The glory continued that night as Qween Jean won Best Costume Design of a Musical, making her the first openly transgender person to earn a Tony in the ceremony’s 79-year history. She saw it happening, in her own way. “When the announcements came out, I said, ‘It's gonna happen,’ and you know, the ancestors were whispering in my ear, ‘go further,’ and I said, ‘Well, let's go further,’” she says.

“I felt like I was a flower that had fully bloomed and was now standing in the light. [I was] honored to be standing in front of thousands of people, and now millions more across a global TV stage and platform, to share my truth,” she says. “The truth was that I wouldn't be here without the legacy of queer people, without the legacy of Black trans women, brown trans women, Latina trans leaders that cultivated sanctuaries for themselves and for each other.”

Leiomy as ‘Macavity’ from CATS: The Jellicle Ball

Photo by Matthew Murphy and Evan Zimmerman for MurphyMade

Qween Jean had already come so far—an MFA in Design from NYU; the founding of Black Trans Liberation Kitchen, “whose mission is to end homelessness and food insecurity within the trans population;” an artist residency at MoMA PS1; countless costume design credits under her belt, including another Tony nomination this year for her work on the play Liberation; and innumerable other achievements in activism and design.
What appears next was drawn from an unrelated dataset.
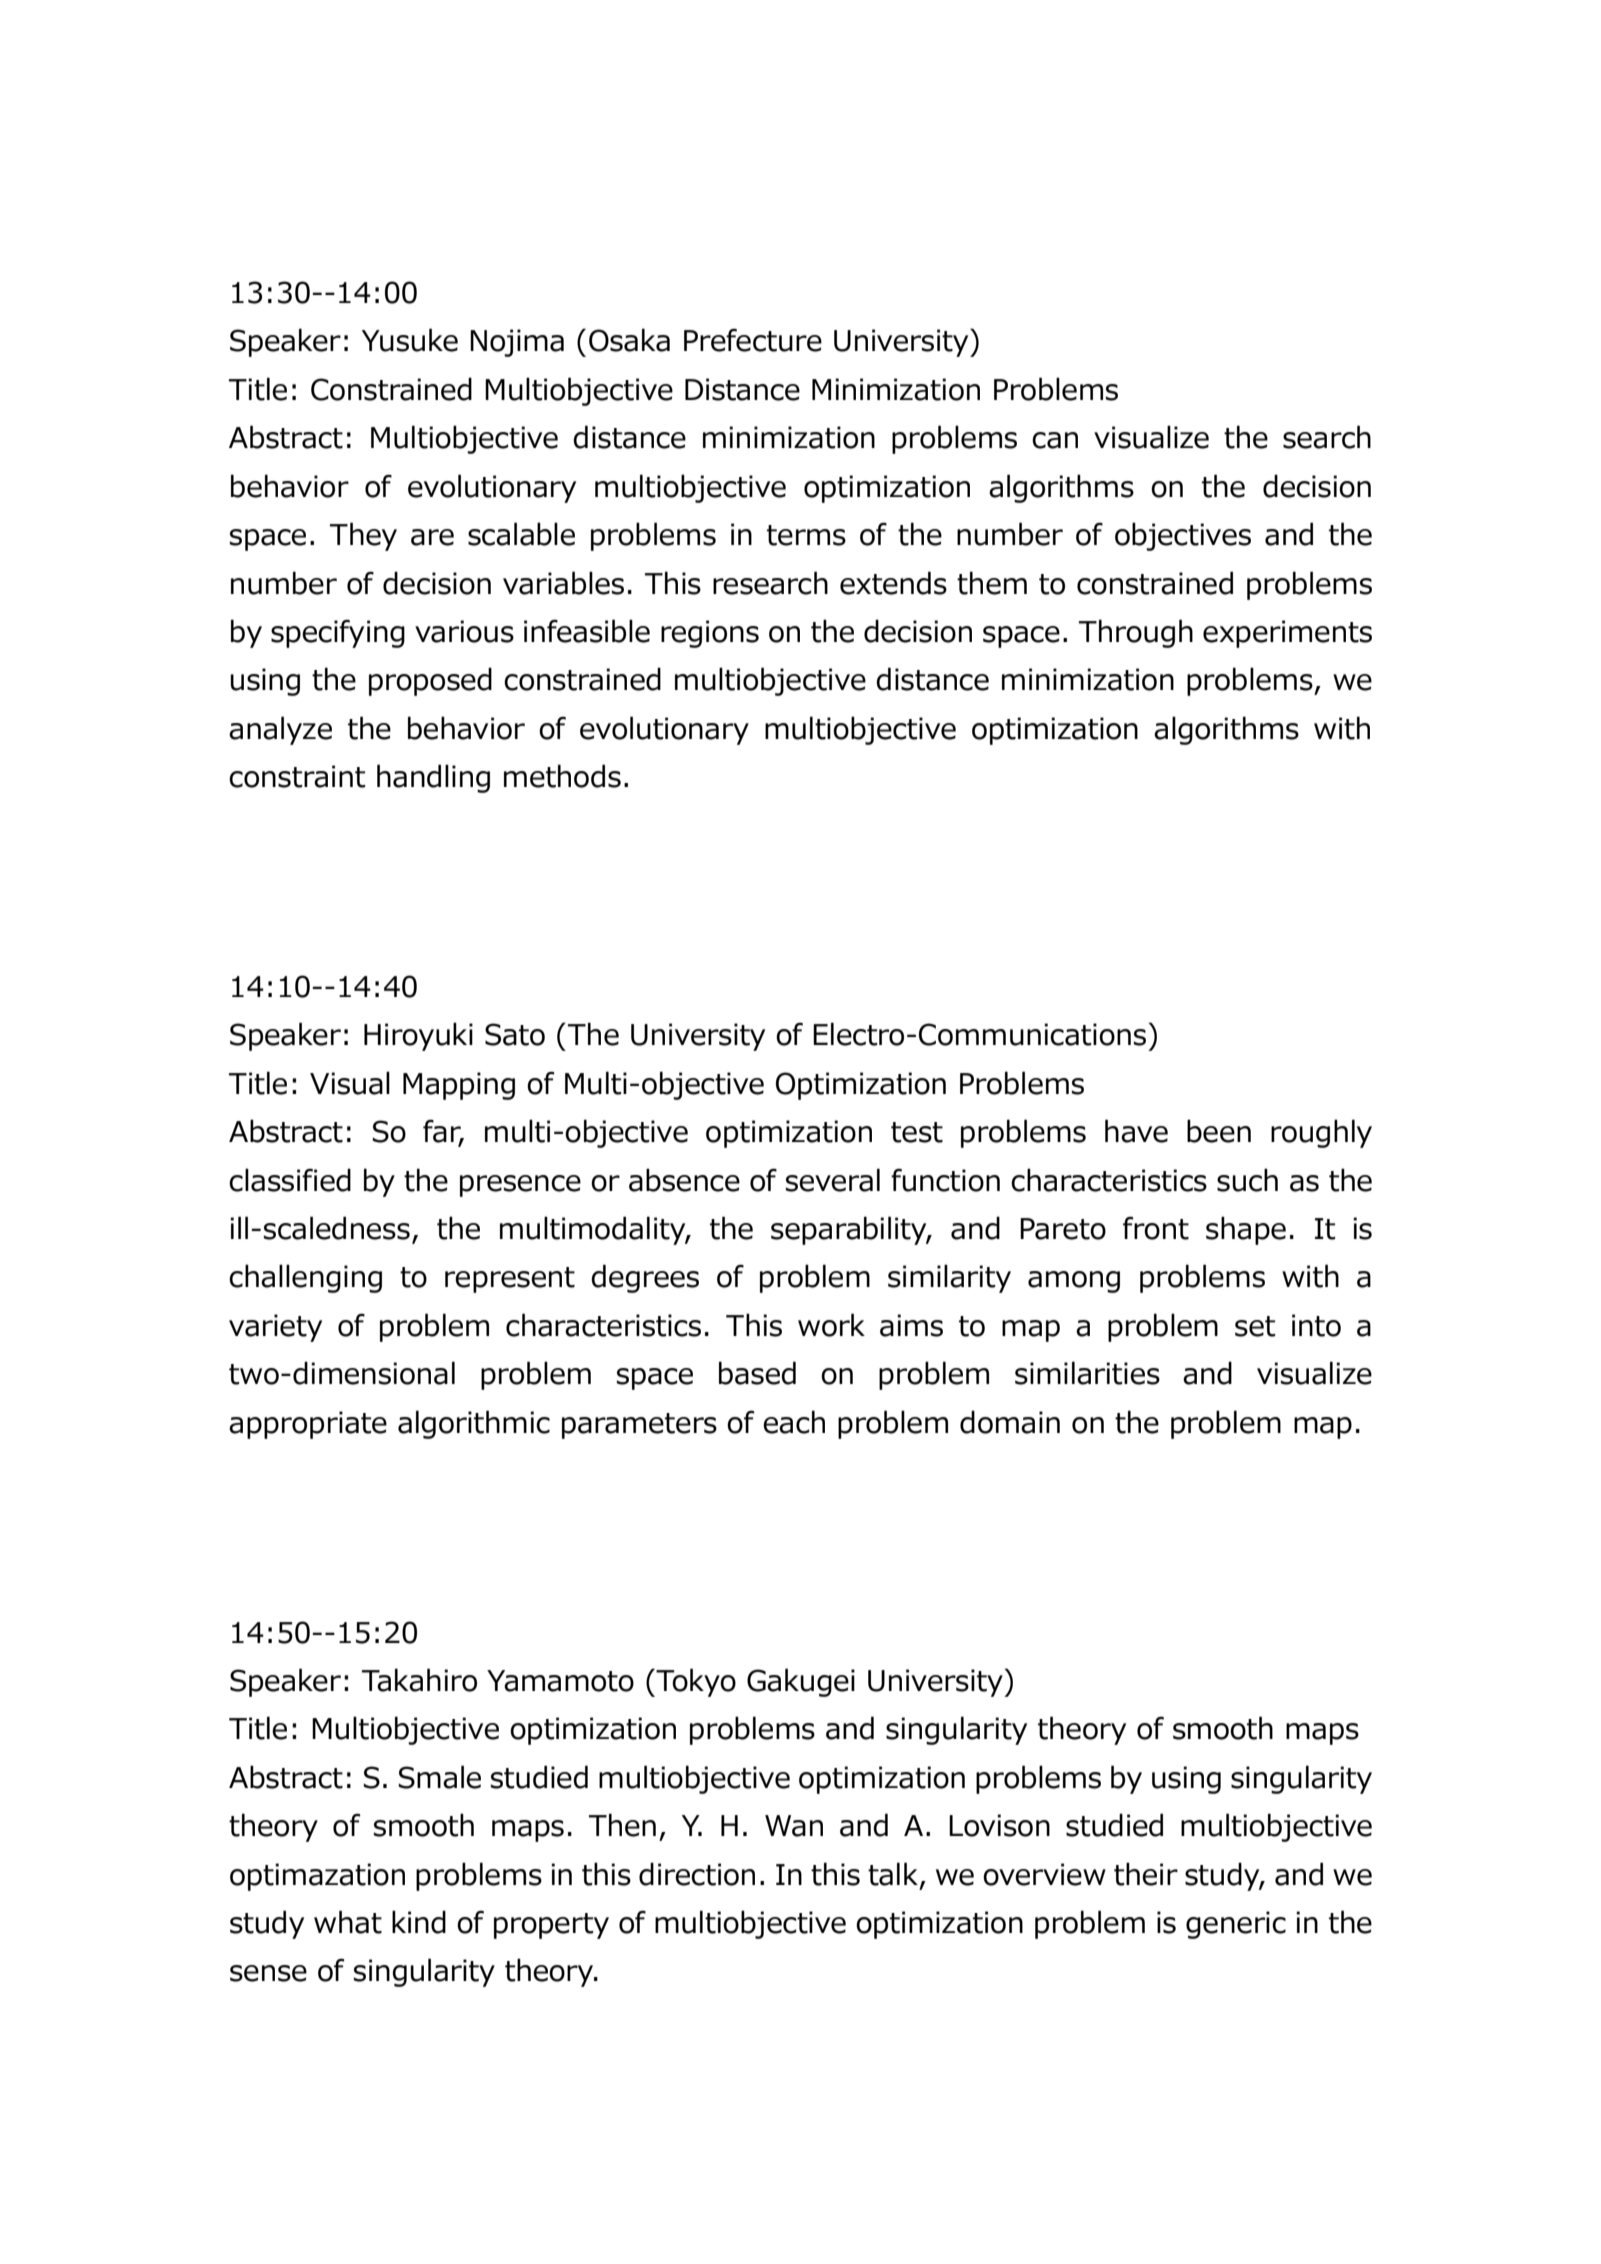 The image size is (1601, 2264). What do you see at coordinates (697, 1874) in the screenshot?
I see `direction` at bounding box center [697, 1874].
She didn’t need a Tony Award to be legendary.

Qween Jean’s costumes contribute to the celebration and remembrance of heritage, making Cats: The Jellicle Ball one of the most joyful, thoughtful musicals currently on Broadway. And not just because she created 500 looks for the show. The costumes are unapologetically visible, enrobing their characters in neons and furs, rhinestones and beads, fringe, feathers, and sequins. They make seen not just the kaleidoscopic cast of cats on stage, but the queer communities of color that birthed ballroom as a whole, communities that were, and still often are, deeply marginalized. It was important to Qween Jean that her costumes do this.

The cast of CATS: The Jellicle Ball

Photo by Matthew Murphy and Evan Zimmerman for MurphyMade

“It's rare that we get to see Black folks and their stories through the lens of joy and celebration, through community building, through empowerment. Oftentimes, it's stories of horror, of pain,” she says. “While these things are often awfully very compelling, I don't think that they speak to who we are. We're not a circumstance; we can offer an experience, but we are human. That to me is more compelling as an artist to share, to describe, and to explore: the expanse of someone's journey, their gender identity, or their relationships, and how they've come to be, how they've arrived.”
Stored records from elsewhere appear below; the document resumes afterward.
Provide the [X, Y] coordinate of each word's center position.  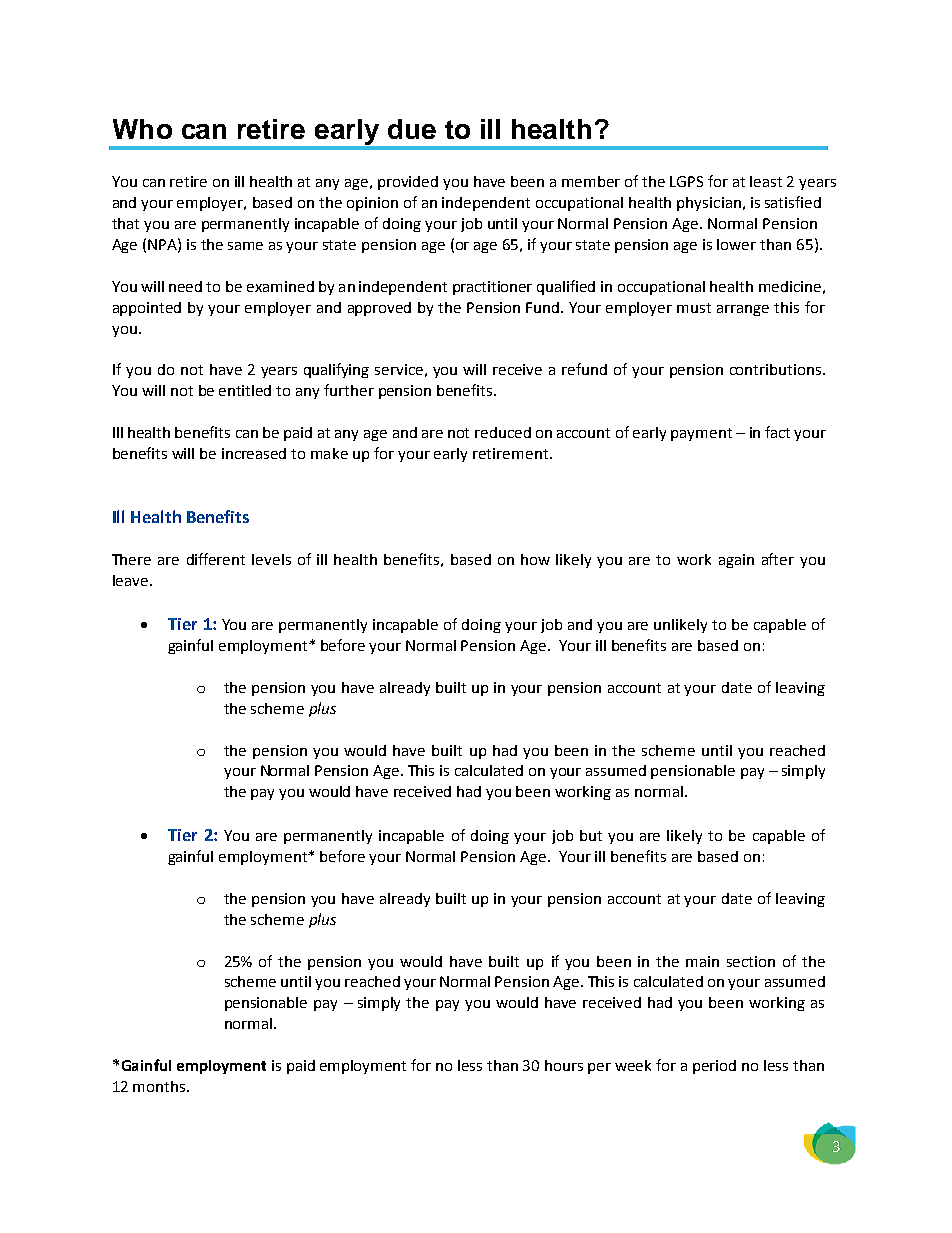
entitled [245, 390]
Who [142, 129]
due [412, 129]
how [535, 559]
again [736, 561]
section [751, 961]
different [216, 559]
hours [564, 1065]
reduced [503, 432]
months [160, 1086]
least [766, 181]
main [702, 961]
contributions [777, 369]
She’s crafted Black queer history into the garments, too. It’s in the salute to streetwear pioneer Willi Smith and his legendary WilliWear line, crafted in denim and rhinestones for Rumpleteazer, played by Dava Huesca; or in the suit of historical trans figures like Miss Major Griffin-Gracy, worn by Ken Ard’s DJ Griddlebone; or the ornate headdress worn by Robert “Silk” Mason’s Magical Mister Mistoffelees that’s not unlike those worn by Josephine Baker. Theater legend André De Shields wears a corseted pastel lavender gown with pants inspired by the likes of Hector Xtravaganza, lauded father and then grandfather of the House of Xtravaganza. “It was just glorious to be able to honor the legacy of Hector Xtravaganza,” she says, “who broke gender norms and boundaries of fashion—proving that clothes are tools to enhance, improve, protect, and survive in this world, so why not do it our way?”

Leiomy as ‘Macavity,’ Kya Azeen as ‘Etcetera,’ and Dava Huesca as ‘Rumpleteazer’ from CATS: The Jellicle Ball

Photo by Matthew Murphy and Evan Zimmerman for MurphyMade

In some ways, Qween Jean’s work has always been about the future. It’s deeply informed by the past, yes, but with the premise of making space for a new experience, a new life, a new character, a new mode of thinking about how to live, and a new mode of considering freedom. “I feel like I'm deeply seated in my purpose as an artist, as a costume designer, using clothing as a form of armor to support characters and performers through their work on stage,” she says. “I have found deliverance in being able to support a performer, to be contributing to a production, to a text that is rooted in exploring community, and exploring what liberation means.”